Date: 2017-2018 Q2 B2.1
Course: Intelligent Interactive Products ( DBB220)
Coach: dr. J. Liang
Collaboration: Anna Gjerdrum, Buster Franken and Aidan Bundel
Expertise areas: Creativity and Aesthetics, Math Data and Computing, Technology and Realization
The LullaBear is a baby proof product designed to place in the crib and take preemptive actions to soothe a baby back to sleep, hence reducing the need of parent interventions. Thus it attempts to provide both the baby and the parents with a less disrupted sleep. The product is a combination of hardware modules inside a teddy bear that together evaluate the baby’s sleep, take actions to soothe the baby and relay information to an interface. Movement and sound sensory information is sent to a processing unit, pre-processed and then analysed by a SVM learning algorithm trained for different stages of the baby’s nightly habit. One of three predictions is made with matching actions; asleep: no action is taken, restless: a lullaby or womb sound is played, and distressed: after a certain period the parents are alerted. A reinforced learning algorithm analyses if the action taken was effective and adjusts the weight of said action to increase or decrease the chance of the action being taken.

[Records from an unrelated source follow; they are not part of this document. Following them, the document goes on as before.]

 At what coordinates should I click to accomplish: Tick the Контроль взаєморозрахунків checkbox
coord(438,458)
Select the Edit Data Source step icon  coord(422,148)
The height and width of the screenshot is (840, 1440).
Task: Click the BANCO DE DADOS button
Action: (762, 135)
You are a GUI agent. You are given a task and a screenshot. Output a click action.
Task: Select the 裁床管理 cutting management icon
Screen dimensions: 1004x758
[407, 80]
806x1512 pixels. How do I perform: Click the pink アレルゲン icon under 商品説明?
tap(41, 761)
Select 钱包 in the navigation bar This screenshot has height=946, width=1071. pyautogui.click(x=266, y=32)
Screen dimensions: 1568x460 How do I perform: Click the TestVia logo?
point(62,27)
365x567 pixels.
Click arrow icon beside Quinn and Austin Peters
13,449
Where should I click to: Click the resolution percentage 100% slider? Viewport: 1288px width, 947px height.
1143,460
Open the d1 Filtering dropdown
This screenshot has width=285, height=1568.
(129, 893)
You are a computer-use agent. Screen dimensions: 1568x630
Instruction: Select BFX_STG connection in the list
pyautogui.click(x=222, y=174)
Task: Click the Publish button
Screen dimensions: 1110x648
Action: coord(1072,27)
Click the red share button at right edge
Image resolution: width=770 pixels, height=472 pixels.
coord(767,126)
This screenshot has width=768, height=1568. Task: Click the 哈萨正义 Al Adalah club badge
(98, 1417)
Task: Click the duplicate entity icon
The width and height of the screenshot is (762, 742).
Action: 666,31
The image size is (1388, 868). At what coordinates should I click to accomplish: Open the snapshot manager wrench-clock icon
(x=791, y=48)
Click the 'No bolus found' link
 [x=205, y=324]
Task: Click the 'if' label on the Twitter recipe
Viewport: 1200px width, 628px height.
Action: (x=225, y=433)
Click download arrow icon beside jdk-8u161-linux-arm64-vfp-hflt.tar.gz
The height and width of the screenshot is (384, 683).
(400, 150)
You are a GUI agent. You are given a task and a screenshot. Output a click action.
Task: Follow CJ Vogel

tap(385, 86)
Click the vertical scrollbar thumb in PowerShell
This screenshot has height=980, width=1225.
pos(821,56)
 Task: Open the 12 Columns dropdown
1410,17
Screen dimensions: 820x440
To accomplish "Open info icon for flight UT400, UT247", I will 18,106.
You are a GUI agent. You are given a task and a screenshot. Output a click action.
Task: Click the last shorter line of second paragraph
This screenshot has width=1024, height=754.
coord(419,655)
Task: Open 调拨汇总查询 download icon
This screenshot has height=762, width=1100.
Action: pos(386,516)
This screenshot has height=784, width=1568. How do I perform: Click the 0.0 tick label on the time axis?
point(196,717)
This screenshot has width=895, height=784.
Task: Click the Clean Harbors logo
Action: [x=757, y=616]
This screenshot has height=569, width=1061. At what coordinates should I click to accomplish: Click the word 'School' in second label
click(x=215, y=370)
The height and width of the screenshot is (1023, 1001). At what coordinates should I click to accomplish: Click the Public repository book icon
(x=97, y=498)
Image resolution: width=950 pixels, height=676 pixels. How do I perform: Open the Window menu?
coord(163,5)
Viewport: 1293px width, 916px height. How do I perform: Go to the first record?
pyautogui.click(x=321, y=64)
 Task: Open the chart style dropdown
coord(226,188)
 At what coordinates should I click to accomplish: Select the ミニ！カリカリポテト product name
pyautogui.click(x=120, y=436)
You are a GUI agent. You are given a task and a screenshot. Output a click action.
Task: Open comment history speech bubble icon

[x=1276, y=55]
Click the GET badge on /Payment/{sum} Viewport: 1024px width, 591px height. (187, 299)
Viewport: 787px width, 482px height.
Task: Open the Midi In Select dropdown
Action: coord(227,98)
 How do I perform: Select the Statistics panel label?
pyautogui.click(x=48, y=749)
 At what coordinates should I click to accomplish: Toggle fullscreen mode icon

The prototype coded and built for this report demonstrates all these features and thus the goal of this project has been reached. Implementation and refinement towards a consumer product is a further implementation left for the future.
During the process, I learnt about the basics of machine learning and implementing them into a prototype for a design. Next to that, I created a digital interface that would change according to the sensor data of the prototype.